While from this man's history there is a voice of terrible warning, there is a voice surely also of encouragement and mercy. Are there any whose eyes may fall on these pages conscious of a lifetime of sin? trembling on the brink of despair, fearful lest all be lost? ONE has come to the shores of a desolate world; He has encountered tempests of wrath, that He might reach your homes and hearts of wretchedness with the word of pardon and peace! Oh, flee to Him without delay. Your spiritual adversaries may be many—"their name is legion"—but One is on your side, alone, but omnipotent. "God is for you, who can be against you?"

Yes, there is no room to despair. Blessed be His name, there are none debarred and excluded from mercy, and to whom we may not utter the free message, "Turn to the stronghold, you prisoners of hope."

With these demons of the text the case was different. With them hope was extinguished. Their probation time had come and gone; their mighty game for Eternity had been staked and lost; their die was cast, and cast forever! "What have WE to do with YOU?" was their too truthful theology. The door of mercy on them was irrevocably shut. They had "gone to their own place!"

But it is with you as with the demoniac! A Savior's voice can still reach you—a Savior's blood can still wash you! You may up to this hour have been "wretched, miserable, poor, blind, naked," but His grace can bring you submissive to His feet—seat you there "clothed, and in your right mind," clad in the spotless clothing of His imputed righteousness!

"Behold the goodness and severity of God—on those who fell severity, but on us goodness if we continue in His goodness!"

See that that goodness be not spurned. Flee to that Savior's feet while yet He tarries on the earthly side of the Lake. Soon He may depart—soon He may re-cross the waters—the opportunity of meeting Him may be past! This was probably the one solitary visit He ever made to the Gadarenes. It may be the same to us. See that our conduct be not a copy of theirs, bidding Him begone, "praying Him to depart out of our coasts." He may never return. He may take us at our word. He may prove in this, by stern reality "a prayer-answering God."
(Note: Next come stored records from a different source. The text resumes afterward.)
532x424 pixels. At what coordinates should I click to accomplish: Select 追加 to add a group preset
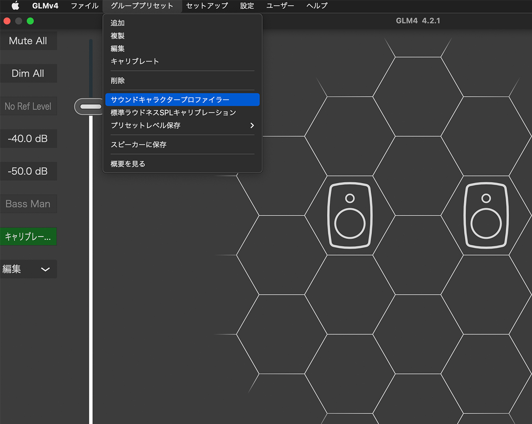tap(118, 23)
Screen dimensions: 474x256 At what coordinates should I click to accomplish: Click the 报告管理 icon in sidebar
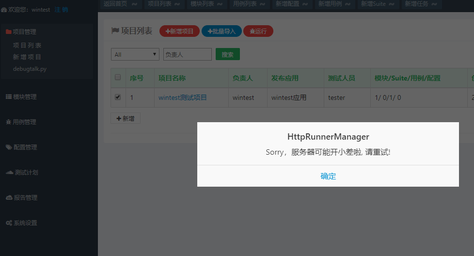[x=9, y=198]
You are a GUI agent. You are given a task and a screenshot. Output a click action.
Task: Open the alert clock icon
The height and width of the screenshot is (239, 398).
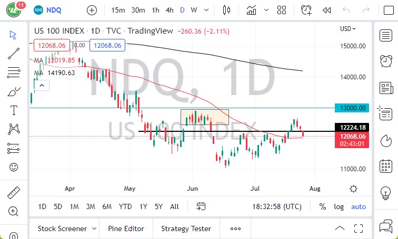pos(306,10)
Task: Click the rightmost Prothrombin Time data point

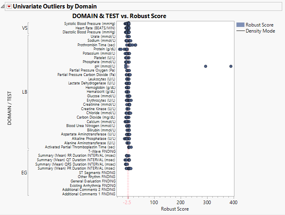Action: pyautogui.click(x=135, y=45)
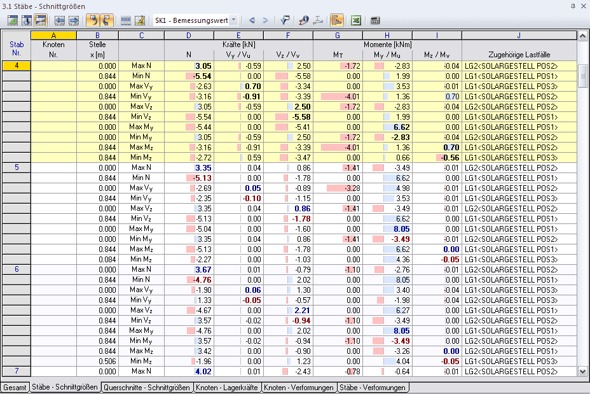590x394 pixels.
Task: Toggle the first highlighted orange arrow button
Action: (x=92, y=20)
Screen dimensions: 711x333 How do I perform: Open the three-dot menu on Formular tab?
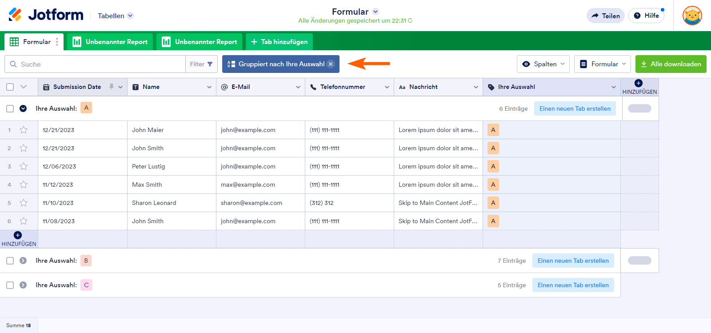[x=57, y=42]
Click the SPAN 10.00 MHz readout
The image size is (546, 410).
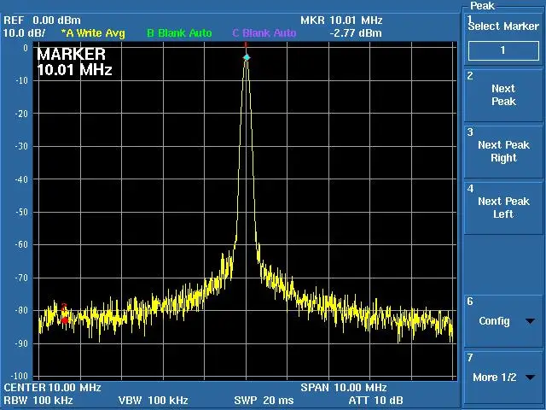tap(343, 388)
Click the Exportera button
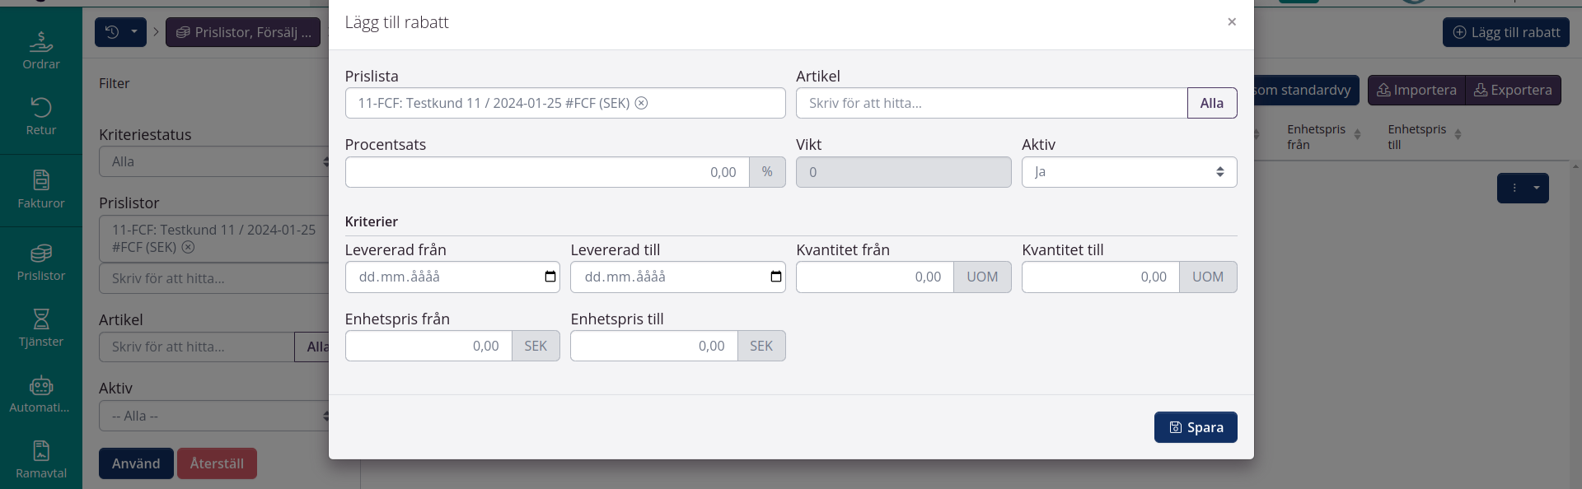This screenshot has height=489, width=1582. pyautogui.click(x=1513, y=90)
Might He not have so dealt with us before now? How often, already, have we rejected Him? Oh! if He had done to us, as he did to the Gadarenes—granted our request—where should we have been at this hour? But still He lingers! The anchor of Hope still clings to the sands of Time. Still is He "waiting to be gracious." "If you seek Him, He will be found by you, but if you forsake Him, He will cast you off forever!"